Yeah. -Imagine picking up your phone and her being
on the other end of it. -Yeah.
-Right? And she was doing
an anthology called “The Places
That I Never Meant To Be,” and she asked me to be in it because it was an anthology
for censored writers. And I’m like,
“I’ve never been censored,” and she’s like,
“Oh, yes, you have.” [ Laughter ]
And it was wild, ’cause you don’t know it
all the time, right? I don’t know that people
in maybe Idaho aren’t reading my books and that
someone sent a memo around to get all
the Jacqueline Woodson books off the shelves or whatever
or this particular title. I don’t know until someone
tells me or tweets about it. -Yeah. Well, that’s scary to
think you feel very comfortable that your art’s out there,
and then you’re finding out that it’s being slowly
taken away from people. -Well, you know, that’s all
you have to do is censor a book to have people running for it.
[ Laughter ] -Right.
That’s the jackpot right there. Well, let me —
on that case, let me just say, no one should read this garbage! [ Laughter ] You have two children.

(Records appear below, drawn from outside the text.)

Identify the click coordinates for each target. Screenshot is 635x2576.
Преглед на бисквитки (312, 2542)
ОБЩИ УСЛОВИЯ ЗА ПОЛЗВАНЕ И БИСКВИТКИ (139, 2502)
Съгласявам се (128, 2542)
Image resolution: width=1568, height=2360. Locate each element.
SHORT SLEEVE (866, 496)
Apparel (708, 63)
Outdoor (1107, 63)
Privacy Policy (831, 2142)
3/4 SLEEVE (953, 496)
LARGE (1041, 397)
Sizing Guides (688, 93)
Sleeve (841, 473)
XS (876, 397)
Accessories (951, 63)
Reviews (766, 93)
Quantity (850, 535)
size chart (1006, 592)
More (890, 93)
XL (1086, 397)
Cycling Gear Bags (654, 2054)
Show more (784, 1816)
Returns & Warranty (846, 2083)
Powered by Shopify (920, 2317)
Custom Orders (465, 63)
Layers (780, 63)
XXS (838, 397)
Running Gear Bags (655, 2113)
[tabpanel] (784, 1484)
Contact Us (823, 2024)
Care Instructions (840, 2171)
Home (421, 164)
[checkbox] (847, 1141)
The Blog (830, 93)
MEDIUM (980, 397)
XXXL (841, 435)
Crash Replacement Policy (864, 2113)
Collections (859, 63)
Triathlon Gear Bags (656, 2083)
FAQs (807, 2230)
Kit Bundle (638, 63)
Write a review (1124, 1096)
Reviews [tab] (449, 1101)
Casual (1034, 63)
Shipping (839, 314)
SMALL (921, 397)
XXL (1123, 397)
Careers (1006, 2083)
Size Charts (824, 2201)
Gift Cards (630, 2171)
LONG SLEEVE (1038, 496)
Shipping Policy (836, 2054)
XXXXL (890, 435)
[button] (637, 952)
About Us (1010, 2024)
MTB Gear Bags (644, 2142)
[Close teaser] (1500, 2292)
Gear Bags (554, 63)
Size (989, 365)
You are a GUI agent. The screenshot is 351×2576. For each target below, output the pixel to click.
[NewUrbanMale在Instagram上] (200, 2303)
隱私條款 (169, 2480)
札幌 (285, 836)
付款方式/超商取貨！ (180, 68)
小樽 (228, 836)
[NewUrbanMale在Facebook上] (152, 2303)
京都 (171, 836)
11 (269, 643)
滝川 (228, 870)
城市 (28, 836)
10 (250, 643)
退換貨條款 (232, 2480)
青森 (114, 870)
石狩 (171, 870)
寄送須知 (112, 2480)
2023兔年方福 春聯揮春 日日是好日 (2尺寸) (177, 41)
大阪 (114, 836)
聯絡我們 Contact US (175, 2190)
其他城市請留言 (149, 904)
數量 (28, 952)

-I do. -Do they want your help —
Having a writer as a mom, do they want your help
when they write? -Um, one would think they would. My daughter
is applying for colleges now. -Yeah.
-And she basically is, like, “Mommy, do not read
my college essays.” And I’m there with my pen just,
like, “Let me at it, Toshi. Please let me at it.”
[ Laughter ] But, no.
They kind of like me to stay far away from it,
but they — You know, and they’re
pretty down low about me being Jacqueline Woodson
as their mom, so… -How do you know
they’re down low? ‘Cause I guess a lot of their
friends have probably read your books because, again, you’ve written for so
many different ages. -Yeah. My daughter had,
at her high school, one of my books was assigned. So, then,
she was really mortified. [ Laughter ]
But, I remember when she was — she was in middle school,
and her friend was holding her cellphone, and I texted her,
and her friend’s like, “Jacqueline Woodson texted you?
You know Jacqueline Woodson?” [ Laughter ]
And she came home, and she was so excited
to tell me this story. I’m like, “Really?
You’re that down low that they don’t even know
I’m your mom?” [ Laughter ] -Also, just enter it
in your phone as “Mom.” [ Laughter ] That’ll avoid
that problem right there. [ Laughter ] People see my phone and they’re
like, “You know my mom?” [ Laughter ] I want to congratulate you. You won a very serious award —
The Astrid Lindgren award. -Yes.
-And this is a lot of money. It’s half a million dollars.
-Yes. -And can you talk about
what you’re gonna do with that money
and what the award is for? -The award is given
by the Swedish government. So, I had to go to Sweden,
and it’s given in honor of Astrid Lindgren,
who, in Sweden, is actually on their money.
-Yeah. -She’s on the money, literally, and so you go there,
and you get it. And I’m using the money
to start a writing colony for — an artist colony for artists of
color, for visual artists, poets and writers and composers
in Brewster, New York. [ Cheers and applause ]
-That’s wonderful. -Thank you.
-That is really, really cool. Hey, thank you so much
for being here. -Thank you.
-It’s been just a delight to talk to you.
Congratulations on the book. It’s wonderful.